The Commission for Gender Equality (CGE) has welcomed the introduction of a new policy mandating schools to report underage pregnancies – and says it will keep an eye on its implementation.
In South Africa, the age of consent for both boys and girls is 16. Schools will now be compelled to inform police when a pupil who falls pregnant is younger than that – and the expectant father is older. In such an instance, this would technically mean the female pupil has been raped.
TEENAGE PREGNANCY” COMMISSION WANTS CASES SCRUTINISED
The Commission for Gender Equality’s (CGE) Chairperson Tamara Mathebula says they are confident that the South African Police Service (SAPS) and the National Prosecuting Authority (NPA) will play their part in proactively responding to cases of teenage pregnancy, particularly those under age.
Mathebula says both the NPA and police need to ensure that instances of statutory rape are thoroughly investigated and successfully prosecuted.
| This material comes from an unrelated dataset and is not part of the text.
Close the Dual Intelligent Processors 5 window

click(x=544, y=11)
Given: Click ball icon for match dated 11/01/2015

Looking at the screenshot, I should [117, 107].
“The Commission has repeatedly called for the law to be applied to curb the growing scourge of statutory rape in South Africa, which has seen thousands of under-age girls, some as young as ten years, drop out of school due to early pregnancy,” the commission said in a brief statement.
As per the new teenage pregnancy policy, a school would be mandated to report the rape (under certain conditions – the girl is underage and the father of the unborn child is over 16) to the South African Police Service (SAPS). The policy also states that attention needs to be placed on the father – whether he is a fellow pupil, teacher or someone outside of the education fraternity.
“The Commission is also aware that the issue of teenage pregnancy is multi—sectoral and calls all role players and citizenry to be vigilant and report any relationship between an adult and a minor as part of child protection initiative,”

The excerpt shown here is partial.